Raju Rayavarapu and Ana Jakimenko received awards at the Indiana University Simon Cancer Center Research Conference on May 9, 2012. Jakimenko and Rayavarapu both work with Zachary Schafer, Coleman Assistant Professor of Cancer Biology.
The goal of the event is to increase understanding and awareness of IU Simon Cancer Center research endeavors and encourage collaboration with other cancer research institutions in Indiana, including IUPUI, Indiana University-Bloomington, Purdue University and the Harper Cancer Research Institute, a collaboration between IU Medical School and the University of Notre Dame.
Graduate student Raju Rayavarapu presented, “The role of cell-cell contacts in the survival of extracellular matrix detached mammary epithelial cells.” Normal epithelial cells must be attached to the extracellular matrix (ECM) in order to proliferate and survive. Binding to the ECM facilitates the activation of pathways responsible for ATP production and cell survival. When detached from the ECM, normal cells will upregulate apoptotic pathways and will be systematically removed through a process known as anoikis. Rayavarapu’s research focused on HER2, a potent oncogene found in 30%of all breast cancer tissue. He found that the overexpression of HER2 in non-malignant mammary epithelial cells results in the substantial aggregation of detached cells, the inhibition of capase activation and a rescue of ATP production. This data suggests that HER2 plays a role in protecting detached cells from anoikis and this activity may be linked to cell-cell adhesion in suspension. Rayavarapu’s presentation earned an honorable mention in the basic science category for graduate students.

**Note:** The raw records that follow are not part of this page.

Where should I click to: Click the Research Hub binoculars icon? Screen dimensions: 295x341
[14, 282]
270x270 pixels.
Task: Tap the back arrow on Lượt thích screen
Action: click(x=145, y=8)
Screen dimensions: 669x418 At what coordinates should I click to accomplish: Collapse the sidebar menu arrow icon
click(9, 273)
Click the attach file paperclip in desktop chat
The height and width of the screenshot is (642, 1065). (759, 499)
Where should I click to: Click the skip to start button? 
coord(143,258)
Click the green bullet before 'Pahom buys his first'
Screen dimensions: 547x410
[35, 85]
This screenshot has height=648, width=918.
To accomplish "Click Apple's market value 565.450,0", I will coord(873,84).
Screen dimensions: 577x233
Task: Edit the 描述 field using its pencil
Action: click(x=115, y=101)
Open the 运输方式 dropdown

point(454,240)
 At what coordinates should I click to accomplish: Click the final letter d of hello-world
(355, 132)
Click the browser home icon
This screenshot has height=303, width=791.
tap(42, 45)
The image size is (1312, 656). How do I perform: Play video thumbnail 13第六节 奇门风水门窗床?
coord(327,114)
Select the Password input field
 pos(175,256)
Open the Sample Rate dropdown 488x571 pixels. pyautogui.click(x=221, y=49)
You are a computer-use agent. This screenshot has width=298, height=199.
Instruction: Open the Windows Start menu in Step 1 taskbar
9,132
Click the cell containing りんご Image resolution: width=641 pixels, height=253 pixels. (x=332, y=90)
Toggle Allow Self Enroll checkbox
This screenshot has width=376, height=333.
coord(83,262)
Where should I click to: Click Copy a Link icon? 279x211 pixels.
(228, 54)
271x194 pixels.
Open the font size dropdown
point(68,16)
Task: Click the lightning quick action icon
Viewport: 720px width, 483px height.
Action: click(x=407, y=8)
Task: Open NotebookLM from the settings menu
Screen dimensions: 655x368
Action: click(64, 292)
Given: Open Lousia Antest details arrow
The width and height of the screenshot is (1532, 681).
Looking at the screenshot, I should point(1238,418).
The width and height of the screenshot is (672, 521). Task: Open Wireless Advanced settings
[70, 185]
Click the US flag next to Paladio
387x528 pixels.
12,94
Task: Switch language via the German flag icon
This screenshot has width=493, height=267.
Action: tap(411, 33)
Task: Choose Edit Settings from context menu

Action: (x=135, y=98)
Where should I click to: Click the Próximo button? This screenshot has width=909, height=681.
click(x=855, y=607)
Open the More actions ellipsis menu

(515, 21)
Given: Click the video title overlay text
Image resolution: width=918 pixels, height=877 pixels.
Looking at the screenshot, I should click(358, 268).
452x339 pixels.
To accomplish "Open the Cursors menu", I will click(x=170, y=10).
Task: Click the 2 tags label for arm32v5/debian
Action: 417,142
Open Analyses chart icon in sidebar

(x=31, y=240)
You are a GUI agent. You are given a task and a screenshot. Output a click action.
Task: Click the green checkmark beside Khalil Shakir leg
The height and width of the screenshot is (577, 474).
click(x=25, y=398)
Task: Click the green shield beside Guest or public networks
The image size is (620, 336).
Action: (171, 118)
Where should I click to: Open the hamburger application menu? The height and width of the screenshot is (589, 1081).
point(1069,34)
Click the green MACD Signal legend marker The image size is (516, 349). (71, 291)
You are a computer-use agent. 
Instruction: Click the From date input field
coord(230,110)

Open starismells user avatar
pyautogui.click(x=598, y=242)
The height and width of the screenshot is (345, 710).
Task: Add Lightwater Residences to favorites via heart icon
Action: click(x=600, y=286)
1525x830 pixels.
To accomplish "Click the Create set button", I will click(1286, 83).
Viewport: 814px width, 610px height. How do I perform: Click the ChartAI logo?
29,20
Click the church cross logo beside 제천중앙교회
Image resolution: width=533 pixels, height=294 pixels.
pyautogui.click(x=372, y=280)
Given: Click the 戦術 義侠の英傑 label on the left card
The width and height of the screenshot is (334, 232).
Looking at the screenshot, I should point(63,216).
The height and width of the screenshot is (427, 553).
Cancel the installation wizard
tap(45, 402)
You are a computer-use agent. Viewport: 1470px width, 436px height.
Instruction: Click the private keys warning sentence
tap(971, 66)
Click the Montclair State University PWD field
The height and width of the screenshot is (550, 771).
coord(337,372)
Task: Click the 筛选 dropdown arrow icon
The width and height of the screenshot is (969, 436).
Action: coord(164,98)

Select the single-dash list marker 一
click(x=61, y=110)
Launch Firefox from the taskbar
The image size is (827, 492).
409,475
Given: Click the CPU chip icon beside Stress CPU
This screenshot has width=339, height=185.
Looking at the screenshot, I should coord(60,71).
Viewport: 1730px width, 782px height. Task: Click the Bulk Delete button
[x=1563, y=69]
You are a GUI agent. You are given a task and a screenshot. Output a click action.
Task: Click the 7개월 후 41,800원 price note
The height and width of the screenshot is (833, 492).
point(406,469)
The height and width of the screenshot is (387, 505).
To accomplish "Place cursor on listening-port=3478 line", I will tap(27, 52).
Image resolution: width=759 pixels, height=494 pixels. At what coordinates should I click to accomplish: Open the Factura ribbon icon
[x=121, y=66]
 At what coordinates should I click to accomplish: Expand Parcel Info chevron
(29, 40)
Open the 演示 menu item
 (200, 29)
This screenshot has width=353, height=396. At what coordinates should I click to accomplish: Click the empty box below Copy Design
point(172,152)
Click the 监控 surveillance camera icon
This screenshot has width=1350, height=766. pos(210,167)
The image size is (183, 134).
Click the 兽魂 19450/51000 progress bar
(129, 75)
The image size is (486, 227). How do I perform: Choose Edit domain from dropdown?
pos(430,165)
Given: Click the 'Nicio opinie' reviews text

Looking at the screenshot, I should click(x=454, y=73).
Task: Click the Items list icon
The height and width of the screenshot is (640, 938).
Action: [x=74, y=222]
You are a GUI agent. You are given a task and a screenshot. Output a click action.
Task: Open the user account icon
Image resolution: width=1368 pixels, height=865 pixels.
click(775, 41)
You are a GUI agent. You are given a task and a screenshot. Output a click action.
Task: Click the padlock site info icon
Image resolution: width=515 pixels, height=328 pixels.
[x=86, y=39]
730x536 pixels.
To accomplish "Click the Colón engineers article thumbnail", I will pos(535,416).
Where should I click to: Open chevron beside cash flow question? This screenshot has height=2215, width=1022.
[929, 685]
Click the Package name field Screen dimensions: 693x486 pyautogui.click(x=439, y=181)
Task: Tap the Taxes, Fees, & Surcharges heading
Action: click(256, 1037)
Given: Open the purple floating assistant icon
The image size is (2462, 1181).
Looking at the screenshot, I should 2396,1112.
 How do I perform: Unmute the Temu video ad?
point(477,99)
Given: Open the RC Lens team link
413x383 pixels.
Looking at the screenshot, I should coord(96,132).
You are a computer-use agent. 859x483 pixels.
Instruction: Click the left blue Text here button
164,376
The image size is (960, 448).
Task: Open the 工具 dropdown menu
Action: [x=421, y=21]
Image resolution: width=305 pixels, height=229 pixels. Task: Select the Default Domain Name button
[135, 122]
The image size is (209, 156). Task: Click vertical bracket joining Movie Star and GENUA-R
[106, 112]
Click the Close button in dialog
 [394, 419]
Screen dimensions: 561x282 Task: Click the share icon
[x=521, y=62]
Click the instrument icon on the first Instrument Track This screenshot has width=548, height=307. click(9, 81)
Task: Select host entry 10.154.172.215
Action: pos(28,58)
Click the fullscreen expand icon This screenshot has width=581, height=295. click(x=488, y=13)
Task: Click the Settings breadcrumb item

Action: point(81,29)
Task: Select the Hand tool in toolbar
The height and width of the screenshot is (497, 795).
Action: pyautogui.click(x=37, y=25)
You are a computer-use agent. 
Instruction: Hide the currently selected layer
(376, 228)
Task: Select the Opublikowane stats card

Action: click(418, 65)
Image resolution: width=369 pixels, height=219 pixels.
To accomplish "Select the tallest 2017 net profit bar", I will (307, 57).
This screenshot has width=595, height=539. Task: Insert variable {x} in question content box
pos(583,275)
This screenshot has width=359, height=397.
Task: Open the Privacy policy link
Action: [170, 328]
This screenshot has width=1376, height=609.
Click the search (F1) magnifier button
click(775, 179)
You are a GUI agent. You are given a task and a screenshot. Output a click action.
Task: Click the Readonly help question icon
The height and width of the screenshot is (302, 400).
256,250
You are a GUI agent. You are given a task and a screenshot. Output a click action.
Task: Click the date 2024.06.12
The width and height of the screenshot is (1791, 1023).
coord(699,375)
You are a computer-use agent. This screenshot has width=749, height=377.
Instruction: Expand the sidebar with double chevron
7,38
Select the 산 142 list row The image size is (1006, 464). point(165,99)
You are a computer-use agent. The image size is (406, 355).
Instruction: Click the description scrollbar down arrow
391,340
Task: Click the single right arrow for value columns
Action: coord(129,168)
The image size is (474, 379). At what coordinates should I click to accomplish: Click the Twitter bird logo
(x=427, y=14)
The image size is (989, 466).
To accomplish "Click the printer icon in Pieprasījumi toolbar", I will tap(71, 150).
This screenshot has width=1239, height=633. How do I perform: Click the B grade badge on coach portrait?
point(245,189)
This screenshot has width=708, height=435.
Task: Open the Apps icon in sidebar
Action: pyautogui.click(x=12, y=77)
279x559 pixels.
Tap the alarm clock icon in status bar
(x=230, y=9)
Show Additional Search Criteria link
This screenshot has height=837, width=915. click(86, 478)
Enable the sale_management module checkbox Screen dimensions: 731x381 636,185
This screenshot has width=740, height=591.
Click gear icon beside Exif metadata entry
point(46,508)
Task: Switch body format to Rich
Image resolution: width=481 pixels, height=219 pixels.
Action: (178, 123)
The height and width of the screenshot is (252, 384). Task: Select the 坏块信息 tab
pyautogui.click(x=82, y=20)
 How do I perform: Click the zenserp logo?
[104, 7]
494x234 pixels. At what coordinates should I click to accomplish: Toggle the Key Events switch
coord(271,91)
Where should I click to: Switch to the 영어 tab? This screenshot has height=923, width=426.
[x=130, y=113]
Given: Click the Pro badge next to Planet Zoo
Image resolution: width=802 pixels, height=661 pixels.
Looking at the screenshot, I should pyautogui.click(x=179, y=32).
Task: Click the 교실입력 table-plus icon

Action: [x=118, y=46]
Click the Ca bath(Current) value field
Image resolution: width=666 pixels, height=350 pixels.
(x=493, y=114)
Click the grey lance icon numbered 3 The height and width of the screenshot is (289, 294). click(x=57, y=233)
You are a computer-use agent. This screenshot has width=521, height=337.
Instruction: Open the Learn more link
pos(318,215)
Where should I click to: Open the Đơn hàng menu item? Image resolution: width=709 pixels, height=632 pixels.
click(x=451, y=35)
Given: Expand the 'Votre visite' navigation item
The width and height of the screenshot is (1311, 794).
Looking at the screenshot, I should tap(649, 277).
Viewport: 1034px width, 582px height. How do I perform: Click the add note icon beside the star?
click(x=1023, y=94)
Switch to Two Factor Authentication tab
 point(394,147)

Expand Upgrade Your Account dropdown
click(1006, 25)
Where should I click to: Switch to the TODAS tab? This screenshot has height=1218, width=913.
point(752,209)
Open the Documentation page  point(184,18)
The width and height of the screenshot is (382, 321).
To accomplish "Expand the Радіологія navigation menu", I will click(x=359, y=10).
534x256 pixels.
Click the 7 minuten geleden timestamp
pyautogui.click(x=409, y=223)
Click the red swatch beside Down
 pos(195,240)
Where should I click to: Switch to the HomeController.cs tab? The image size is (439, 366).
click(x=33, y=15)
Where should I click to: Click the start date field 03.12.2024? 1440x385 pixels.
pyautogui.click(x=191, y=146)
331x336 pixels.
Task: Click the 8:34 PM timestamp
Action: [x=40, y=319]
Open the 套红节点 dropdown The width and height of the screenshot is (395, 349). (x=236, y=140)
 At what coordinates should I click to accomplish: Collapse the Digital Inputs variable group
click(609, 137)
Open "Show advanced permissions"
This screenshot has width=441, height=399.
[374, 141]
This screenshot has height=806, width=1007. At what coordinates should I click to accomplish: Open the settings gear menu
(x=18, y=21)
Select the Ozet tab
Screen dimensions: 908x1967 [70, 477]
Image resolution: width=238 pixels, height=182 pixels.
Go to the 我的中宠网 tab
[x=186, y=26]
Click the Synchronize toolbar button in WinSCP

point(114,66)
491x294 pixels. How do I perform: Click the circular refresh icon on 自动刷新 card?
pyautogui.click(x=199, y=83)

Post-doctoral fellow Ana Jakimenko presented, “The regulation of anoikis by carcinoma-associated fibroblasts in breast cancer cells.” The initial step of the metastatic cascade in most carcinomas occurs when tumors cells break through the basement membrane and invade locally into the surrounding microenvironment. Jakimenko’s research revealed a mechanism by which carcinoma-associated fibroblasts (CAFs) contributed to tumor formation. Her results also suggest that targeting factors secreted from CAFs could be a novel therapeutic approach to eliminating extracellular matrix (ECM)-detached cells through selective induction of anoikis. Jakimenko’s presentation earned third place in the basic science category for post-docs and medical fellows.